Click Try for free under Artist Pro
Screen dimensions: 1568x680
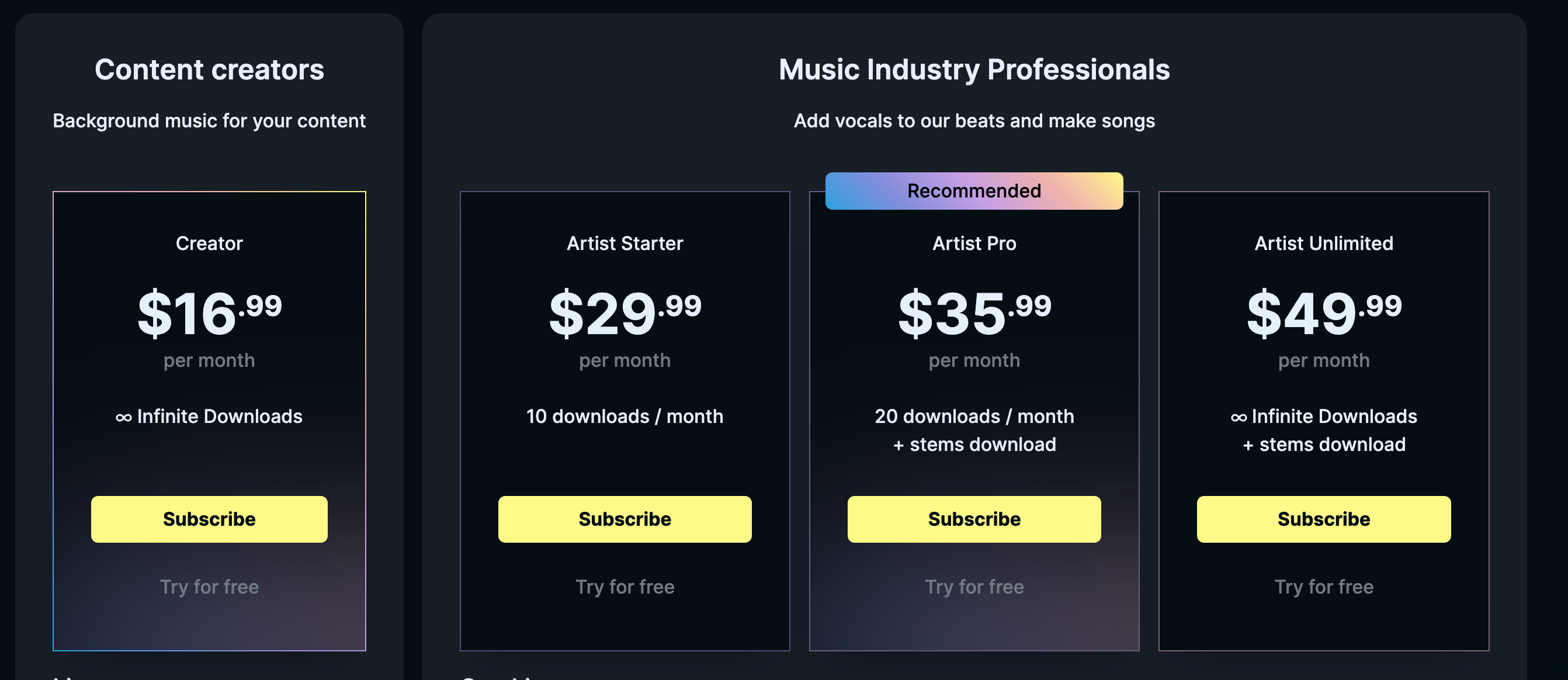click(974, 587)
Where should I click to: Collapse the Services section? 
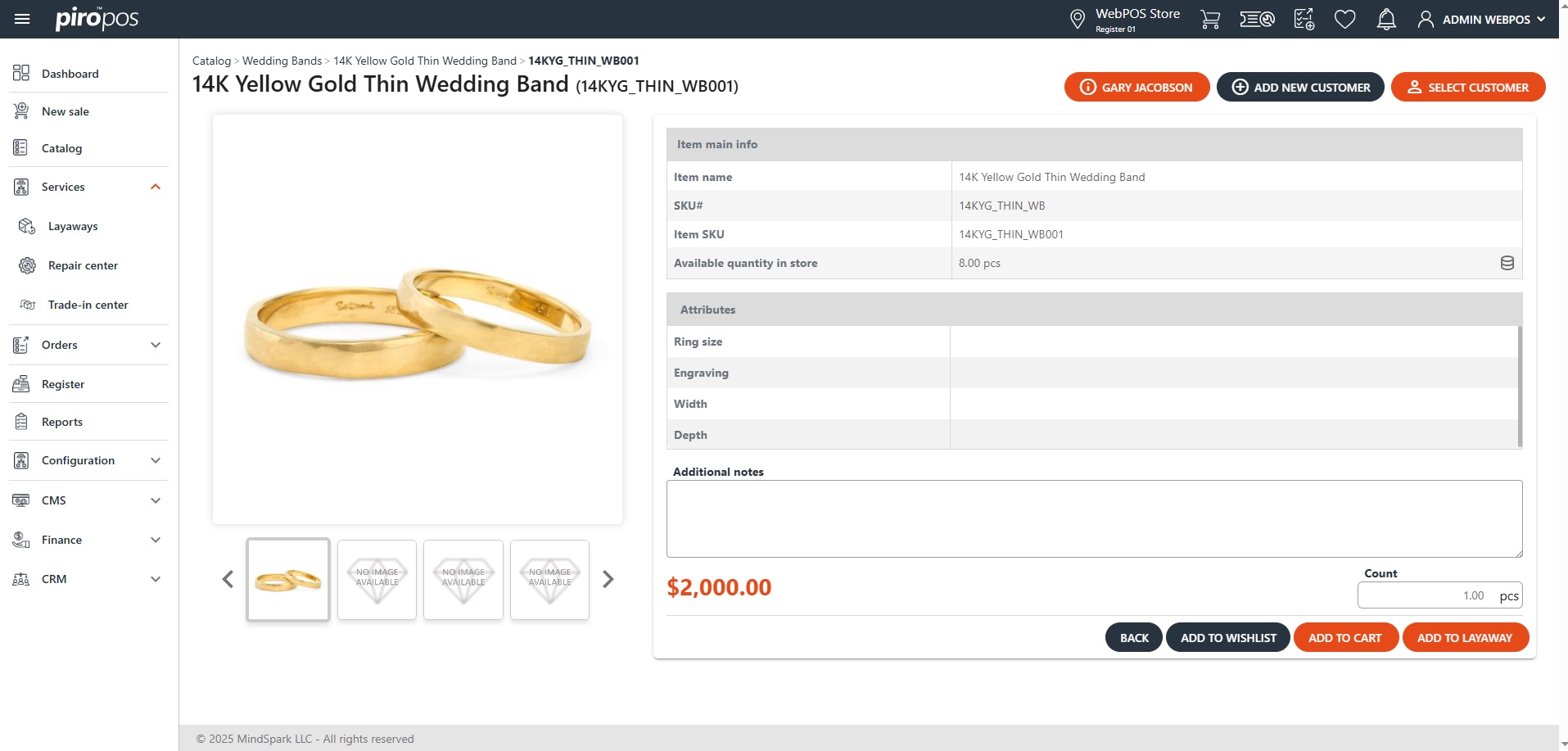pos(156,187)
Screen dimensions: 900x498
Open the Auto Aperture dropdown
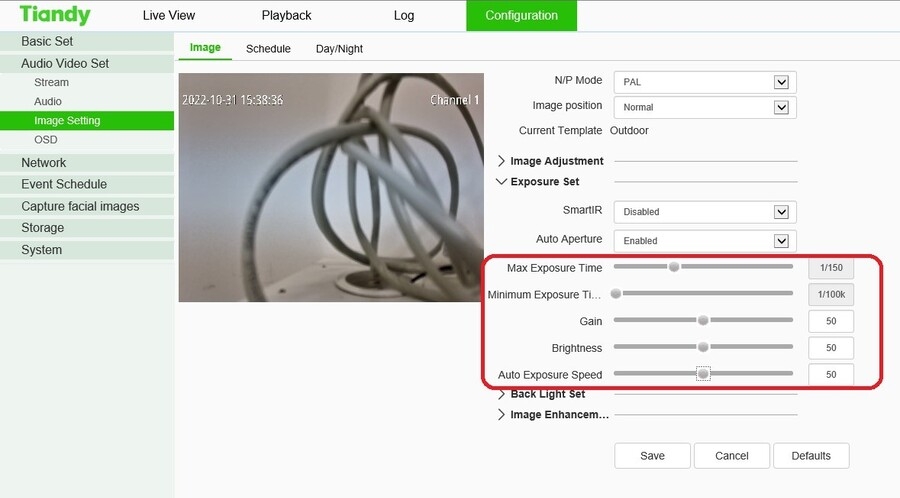[705, 241]
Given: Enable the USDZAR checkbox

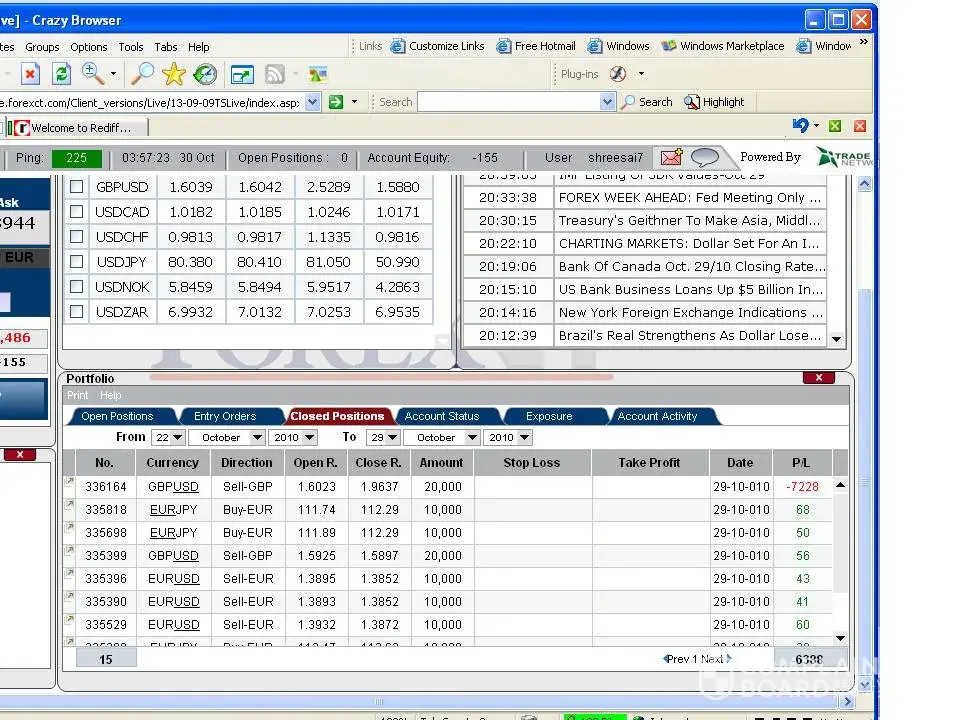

━━━━

* [What the exercise asks]:
Beginning with the line that contains "Screen dimensions: 1568x680" and ending with the last line of the entries above, repeat each line exactly, but not the pictures.

* [Answer]:
Screen dimensions: 1568x680
click(974, 587)
Where should I click to: Collapse the Services section? 
pos(156,187)
Screen dimensions: 900x498
Open the Auto Aperture dropdown
[705, 241]
Given: Enable the USDZAR checkbox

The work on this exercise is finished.